A Step by Step Guide to Tracking Hugging Face Model Performance

A quick tutorial for training NLP models with HuggingFace and visualizing their performance with Weights & Biases. Made by Jack Morris using W&B
Jack Morris

A: Setup

This tutorial explains how to train a model (specifically, an NLP classifier) using the Weights & Biases and HuggingFace transformers Python packages.

Run the Google Colab Notebook →

1. Installation

Both packages are available on PyPI, so we can install them like this:

pip install git+https://github.com/huggingface/transformers.git
pip install wandb

2. Connecting Weights & Biases

Open the Python shell (type python in the console) and type the following:

import wandb

That's it! Our wandb package will now log runs to our Weights & Biases account. So when we train our model, we'll be able to log onto app.wandb.ai and see statistics about training, while it's going on.

3. Downloading Scripts

We're going to use two scripts provided by transformers in this tutorial: one script to download the data, and one script to train the models. We can grab the scripts from the web using wget (the -qq just downloads files "quietly", without any output to stdout):

wget https://raw.githubusercontent.com/huggingface/transformers/master/utils/download_glue_data.py -qq

4. Downloading Data

We just downloaded download_glue_data.py, a script provided by transformers that downloads and processes datasets from the GLUE Benchmark. Run this script to download all of the GLUE datasets:

python download_glue_data.py

Run the Google Colab Notebook →

B. The GLUE Benchmark

By now, you're probably curious what task and dataset we're actually going to be training our model on. Out of the box, transformers provides great support for the General Language Understanding Evaluation (GLUE) benchmark.

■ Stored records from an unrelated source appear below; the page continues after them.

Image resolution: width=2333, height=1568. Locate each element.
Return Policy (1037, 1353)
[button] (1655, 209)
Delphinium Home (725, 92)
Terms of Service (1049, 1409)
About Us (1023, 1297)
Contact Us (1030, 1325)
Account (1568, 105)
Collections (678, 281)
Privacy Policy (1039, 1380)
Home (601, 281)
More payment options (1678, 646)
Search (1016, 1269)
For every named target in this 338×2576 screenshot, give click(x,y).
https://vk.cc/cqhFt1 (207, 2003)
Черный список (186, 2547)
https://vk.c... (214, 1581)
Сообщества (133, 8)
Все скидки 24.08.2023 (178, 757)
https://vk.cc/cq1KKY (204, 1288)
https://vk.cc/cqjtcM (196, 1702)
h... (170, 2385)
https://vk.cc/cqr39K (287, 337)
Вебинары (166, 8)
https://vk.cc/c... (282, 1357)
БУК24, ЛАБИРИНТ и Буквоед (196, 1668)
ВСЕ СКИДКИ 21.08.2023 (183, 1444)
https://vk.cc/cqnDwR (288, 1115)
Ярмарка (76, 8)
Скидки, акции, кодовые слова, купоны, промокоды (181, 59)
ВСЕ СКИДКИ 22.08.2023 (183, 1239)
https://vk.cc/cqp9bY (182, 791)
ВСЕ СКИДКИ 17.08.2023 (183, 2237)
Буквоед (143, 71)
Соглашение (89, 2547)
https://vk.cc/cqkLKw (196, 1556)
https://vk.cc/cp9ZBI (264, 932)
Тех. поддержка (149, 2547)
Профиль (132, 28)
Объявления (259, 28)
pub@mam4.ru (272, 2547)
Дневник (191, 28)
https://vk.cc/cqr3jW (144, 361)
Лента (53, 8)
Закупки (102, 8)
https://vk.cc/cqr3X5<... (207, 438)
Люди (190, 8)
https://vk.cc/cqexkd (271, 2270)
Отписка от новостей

GLUE is really just a collection of nine datasets and tasks for training NLP models. If you train a good NLP model, it should be able to generalize well to all nine of these tasks. There's even a public leaderboard that shows the models that have achieved top performance across all the GLUE tasks.

Here's a quick description of each task:

  1. Grammatical acceptability with CoLA
  2. Sentiment analysis with SST-2
  3. Paraphrase identification with MRPC
  4. Semantic similarity with STS-B
  5. Question duplication detection with Quora Question Pairs
  6. Textual Entailment with MNLI-matched, [MNLI-mismatched]and (https://cims.nyu.edu/~sbowman/multinli/)
  7. Recognizing Textual Entailment with RTE
  8. Question answering with SQuAD
  9. Pronoun disambiguation with Winograd Challenge dataset

C: Preparing for Training

Now, as you may have guessed, it's time to run run_glue.py and actually train the model. This script will take care of everything for us: processing the data, training the model, and even logging results to Weights & Biases. Before running it, we have two more things to decide: the dataset and the model.

Choosing our model: DistilBERT

transformers provides lots of state-of-the-art NLP models that we can use for training, including BERT, XLNet, RoBerta, and T5 (see the repository for a full list). They also provide a model hub where community members can share their models. If you train a model that achieves a competitive score on the GLUE benchmark, you should share it on the model hub!

It's up to you which model you choose to train. For this tutorial, we're going to use DistilBERT. DistilBERT is a Transformer that's 40% smaller than BERT but retains 97% of BERT's accuracy.

1_IFVX74cEe8U5D1GveL1uZA.png Source

Choosing our dataset: CoLA

Our training script (run_glue.py) supports all of the GLUE tasks. We downloaded data for all of them in Section 1. We're going to use the CoLA (Corpus of Linguistic Acceptability) dataset, but we could fine-tune our model on any of the nine datasets we've already downloaded. Feel free to choose another dataset (or model!) when you test out the training script.

C: Training the Model

In Section 2, we decided to fine-tune DistilBERT on the CoLA dataset. We're going to supply these two pieces of information as arguments to run_glue.py:

export WANDB_PROJECT=distilbert
export GLUE_DIR=glue_data

python run_glue.py \
  --model_name_or_path distilbert-base-uncased \
  --task_name COLA \
  --data_dir $GLUE_DIR/$TASK_NAME \
  --do_train \
  --do_eval \
  --evaluate_during_training \
  --max_seq_length 128 \
  --per_gpu_train_batch_size 32 \
  --learning_rate 2e-5 \
  --num_train_epochs 6 \
  --output_dir /tmp/$TASK_NAME/ \
  --overwrite_output_dir \
  --logging_steps 50

I've just chosen default hyperparameters for fine-tuning (learning rate $2*10^{-5}$, for example) and provided some other command-line arguments. (If you're unsure what an argument is for, you can always run python run_glue.py --help.)